Before colonization, many North American tribes followed deer and bison trails, which found the lowest passes across mountain ranges and the shallowest fords across rivers. Elephants, too, are
thought to have cleared the most expedient roads through many parts of India and Africa. Nonhuman animals achieve this efficient design not through superhuman intelligence, but through sheer persistence. They continually search for better routes, and once one is found, they adopt it. In this manner, trail networks of incredible efficiency can arise simply, organically, iteratively, without any forethought necessary.

A clever and patient observer can watch a trail sleeken in real time. The physicist Richard Feynman, for instance, witnessed this phenomenon while studying the ants that infested his home in Pasadena. One afternoon, he took note of a line of ants walking around the rim of his bathtub. Though myrmecology was far from his area of expertise, he was curious to find out why ant trails inevitably “look so straight and nice.” First, he placed a lump of sugar on the far side of the bathtub and waited for hours until an ant found it. Then, as the ant carted a piece of the sugar back to its nest, Feynman picked up a colored pencil and traced the ant's return path along the bathtub. The resulting trail was “quite wiggly,” full of errors.

Another ant emerged, followed the first ant's trail, and located the sugar. As it plodded back to the nest, Feynman marked its trail with a different color of pencil. But in its haste to return with its bounty, the second ant repeatedly lost the first ant's trail, cutting off many of the unnecessary curves: The second line was noticeably straighter than the first. The third line, Feynman noted, was even straighter than the second. He ultimately followed as many as ten ants with his pencils, and, as he'd expected, the last few trails he traced formed a neat line along the bathtub's edge. “It's something like sketching,” he observed. “You draw a lousy line at first; then you go over it a few times and it makes a nice line after a while.”

I later learned that this streamlining process extended beyond ants, or even animals. “All things optimize in nature, to some degree,” an entomologist named James Danoff-Burg told me.

Intrigued, I asked him if there was a good book I could read on optimization.

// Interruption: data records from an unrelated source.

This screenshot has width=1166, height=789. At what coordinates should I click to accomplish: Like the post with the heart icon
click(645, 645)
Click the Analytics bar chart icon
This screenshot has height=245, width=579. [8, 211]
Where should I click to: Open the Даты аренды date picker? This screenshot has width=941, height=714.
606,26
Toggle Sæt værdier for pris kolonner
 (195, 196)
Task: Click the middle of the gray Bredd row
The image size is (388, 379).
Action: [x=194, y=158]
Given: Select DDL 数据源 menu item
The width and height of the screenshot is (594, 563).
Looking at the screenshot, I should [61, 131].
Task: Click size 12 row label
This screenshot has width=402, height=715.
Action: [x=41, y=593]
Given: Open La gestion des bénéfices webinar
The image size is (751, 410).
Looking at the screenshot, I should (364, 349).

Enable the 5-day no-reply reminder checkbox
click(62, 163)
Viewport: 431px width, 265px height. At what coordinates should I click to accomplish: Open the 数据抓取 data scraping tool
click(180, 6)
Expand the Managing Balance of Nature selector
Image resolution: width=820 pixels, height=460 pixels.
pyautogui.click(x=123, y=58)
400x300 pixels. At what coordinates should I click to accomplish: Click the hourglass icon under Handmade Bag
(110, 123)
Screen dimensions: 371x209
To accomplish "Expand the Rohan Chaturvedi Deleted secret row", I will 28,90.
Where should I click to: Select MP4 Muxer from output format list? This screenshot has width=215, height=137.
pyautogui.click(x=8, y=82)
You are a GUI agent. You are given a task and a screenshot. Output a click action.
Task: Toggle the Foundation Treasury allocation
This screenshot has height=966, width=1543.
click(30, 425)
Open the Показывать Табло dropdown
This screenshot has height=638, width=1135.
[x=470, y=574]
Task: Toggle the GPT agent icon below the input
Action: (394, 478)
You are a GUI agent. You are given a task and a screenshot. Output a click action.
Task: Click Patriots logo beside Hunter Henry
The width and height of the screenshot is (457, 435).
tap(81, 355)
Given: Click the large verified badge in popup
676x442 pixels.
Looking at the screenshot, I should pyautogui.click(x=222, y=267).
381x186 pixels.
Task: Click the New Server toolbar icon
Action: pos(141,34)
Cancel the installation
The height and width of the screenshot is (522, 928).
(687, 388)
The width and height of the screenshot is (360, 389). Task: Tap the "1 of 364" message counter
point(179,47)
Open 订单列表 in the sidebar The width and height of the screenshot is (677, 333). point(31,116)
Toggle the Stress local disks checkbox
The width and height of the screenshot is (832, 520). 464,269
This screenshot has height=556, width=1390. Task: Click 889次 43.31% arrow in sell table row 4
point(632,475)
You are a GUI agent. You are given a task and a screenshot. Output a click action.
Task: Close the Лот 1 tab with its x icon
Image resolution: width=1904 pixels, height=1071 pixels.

“Sure,” he said. “It's called
The Origin of Species
by Charles Darwin.”

Evolution, he explained, is a form of long-term, genetic optimization; the same process of trial and error takes place. And, as Darwin showed, in the great universal act of streamlining, even the errors are essential. If some ants weren't error-prone, the ant trail would never straighten out. The scouts may be the genius architects who blaze the trails, but any rogue worker can be the one who stumbles upon a shortcut. Everyone optimizes, whether we are pioneering or perpetuating, making rules or breaking them, succeeding or screwing up.